Capt. Kurt Wright, the department’s fire investigator, said the demolition in the city decreases the stock of available homes for arsonists to torch.
The city had 100 arsons in 2017, 126 in 2016 and 195 in 2015.
In the past three years, the city has knocked down 1,748 vacant homes. In 2018, the city, the Mahoning County Land Bank, private contractors and the city’s street department in the form of emergency demolitions combined to knock down 646 buildings. In 2017 and 2016, the city demolished 561 and 541 vacant homes, respectively.
Fire Chief Barry Finley also credited demolition for reducing the number of arsons.
“The demolition people are ... getting the houses down pretty quick,” Finley said. “The number [of vacant houses] is getting smaller and smaller.”
Mike Durkin, code enforcement and blight remediation superintendent for Youngstown, said the city tries to prioritize where houses need to be torn down. For example, he said if one house is making an entire block look bad, that house will be torn down. He also said they try to concentrate on single streets, and he said two streets on the North Side last year – Norwood and Lora avenues – saw a lot of demolitions.
Durkin also said he tries to coordinate with the land bank so they are not doing demolitions in the same area because he wants to spread the resources across the city. He estimated on contract demolitions alone the city spent $1.2 million in 2018.
Street department demolitions are emergency demolitions, which are often buildings that are destroyed or damaged in a fire. Those structures are referred to the street department by the fire department.

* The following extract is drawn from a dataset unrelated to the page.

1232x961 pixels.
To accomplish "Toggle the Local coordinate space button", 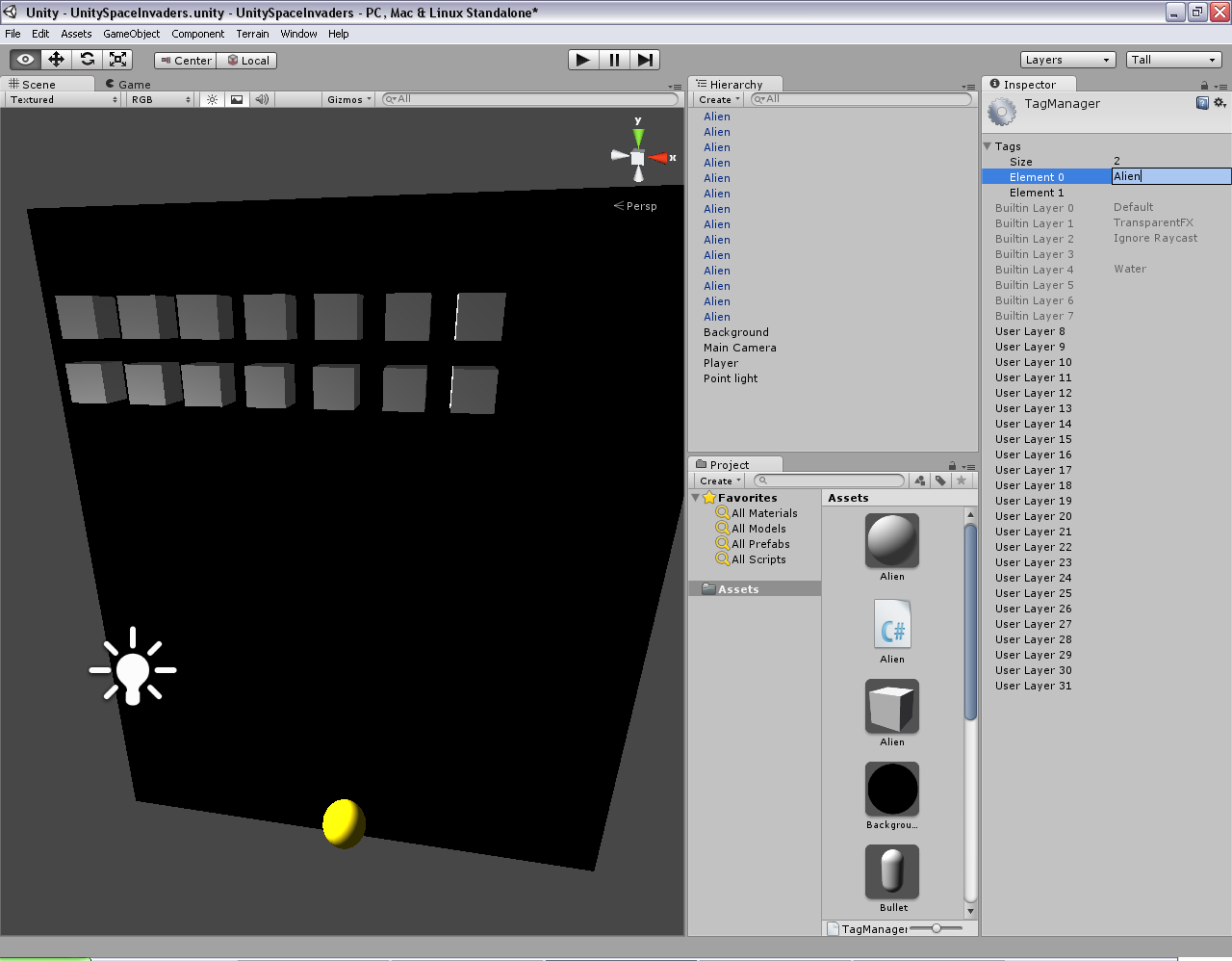I will (246, 60).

Councilman Nathan Pinkard, D-3rd, and chairman of the safety committee on council, said he had not seen the arson report and could not comment on the numbers, but he did add he has no doubt the city’s demolition program is responsible for the downturn because it is reducing the number of houses that could be set on fire.

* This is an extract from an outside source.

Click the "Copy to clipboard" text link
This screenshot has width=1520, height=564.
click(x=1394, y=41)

In most years, the South Side has the most arsons, and that was true in 2018 as there were 25 arsons on that side of town. However, in 2017, the West Side saw 24 arsons, 19 of those believed to be connected in a series of fires in August and September, which stopped in October after a suspect was arrested on an unrelated burglary charge.
Wright said about 1 percent of arsons result in a conviction. He said these are hard crimes to solve because often, people don’t mind seeing an eyesore in their neighborhood being destroyed.
“It is hard because the mentality of some people is either they are happy to see it go or they don’t want to get involved because they are afraid of retaliation,” Wright said.
Wright said just because a home is vacant doesn’t mean there isn’t activity. He said people often squat in them, not so much because they are living there but because they are doing drugs or other kinds of illegal activity.
Finley said vacant house fires are some of the most dangerous that firefighters can encounter because most vacant houses are old and unstable to begin with. Add fire to the equation, and it is easier for firefighters to be injured, Finley said.
“It becomes very unstable,” he said.
Another area that saw a dramatic decline in arsons in 2018 was vehicle fires, Wright said, as the city recorded 30 after having 100 in 2017. Wright said a big factor for this decline is because the city has closed several streets in the rural area of the far East Side, which used to be a prime dumping ground for cars to be burned.
The city recorded seven fire deaths in 2018, five of them in the December fire at a Parkcliffe Avenue home that killed five children. Wright said he is waiting for the coroner’s reports on the victims before submitting his final report on what caused the fire, but it is not considered suspicious.
In 2018 overall, the fire department answered 4,338 calls, an increase from the 3,113 calls it answered in 2017, according to fire department records.